Moreover, the U.S. withdrawal from its longtime bipartisan role as human rights defender gives autocratic regimes more leeway to repress with impunity, even on issues Washington cares about.

Zeid relates an episode in March 2018 where he was supposed to brief the U.N. Council on human rights outrages in Syria. When the United States supports such a briefing, as it did here, this used to guarantee the necessary votes for it to go forward. But given Washington’s current indifference to most human rights concerns, third-world council members felt comfortable abstaining or voting no.
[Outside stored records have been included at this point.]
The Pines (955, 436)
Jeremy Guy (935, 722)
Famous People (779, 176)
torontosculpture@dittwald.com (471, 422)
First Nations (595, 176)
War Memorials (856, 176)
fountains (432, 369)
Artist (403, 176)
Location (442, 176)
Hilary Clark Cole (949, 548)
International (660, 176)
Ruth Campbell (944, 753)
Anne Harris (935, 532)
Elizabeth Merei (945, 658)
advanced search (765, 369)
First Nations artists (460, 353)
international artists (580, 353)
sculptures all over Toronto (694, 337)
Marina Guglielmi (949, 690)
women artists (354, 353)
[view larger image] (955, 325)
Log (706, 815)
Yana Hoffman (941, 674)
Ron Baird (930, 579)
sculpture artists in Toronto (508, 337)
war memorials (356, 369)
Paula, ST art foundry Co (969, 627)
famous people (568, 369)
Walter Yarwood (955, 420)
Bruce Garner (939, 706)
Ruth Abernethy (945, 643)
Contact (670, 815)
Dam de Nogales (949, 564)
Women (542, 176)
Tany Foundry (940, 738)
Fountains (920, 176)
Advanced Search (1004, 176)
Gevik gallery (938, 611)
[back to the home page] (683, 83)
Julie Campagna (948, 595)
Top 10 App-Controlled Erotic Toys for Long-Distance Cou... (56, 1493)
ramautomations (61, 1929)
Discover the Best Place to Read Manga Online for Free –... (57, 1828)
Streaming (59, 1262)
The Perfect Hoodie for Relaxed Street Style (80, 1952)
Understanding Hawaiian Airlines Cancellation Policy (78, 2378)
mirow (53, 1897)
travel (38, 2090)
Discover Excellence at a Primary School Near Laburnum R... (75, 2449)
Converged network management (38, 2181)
“This was a huge signpost of what has happened to U.S. influence on human rights,” says Zeid. The occasional U.S. interest in particular human rights cases, such as Venezuela, has less impact because of its inconsistency.

The former UN official criticized U.S. human rights violations wherever he saw them. “It’s not like we gave a pass to the Obama administration,” he notes, mentioning Guantanamo, torture, and killing of Afghan civilians. “But we were able to talk to the U.S. administration under Obama. This doesn’t apply to the Trump administration.”

Zeid was as hard on violations by Arab states as those by Israelis. While he criticized Israeli killing of civilians in Gaza, he earned the ire of his own government with human rights critiques (despite being a former Jordanian ambassador to the United Nations and Washington).

Now he worries the world is drifting back to the complacency of the early 20th century, an age of globalization that was roiled by terrorism, populist nationalism, and a slow descent into unforeseen catastrophe. A student of the Holocaust (“I felt as an Arab I needed to understand it better"), he fears the rise of populism could produce similar horrors with different victims.

As the U.S. withdraws, international institutions like the United Nations, can’t cope with human rights issues. Nor do smaller countries have the clout.

Zeid sees the burden passing to individuals and civic organizations. He cites the students (including his daughter) who joined worldwide protests for climate change, begun by Swedish teenager Greta Thunberg.

“This country,” he says of America, “has a rich tradition of civic action. This is the untapped power of the human rights movement.” That may be the best hope as we pass through turbulent times.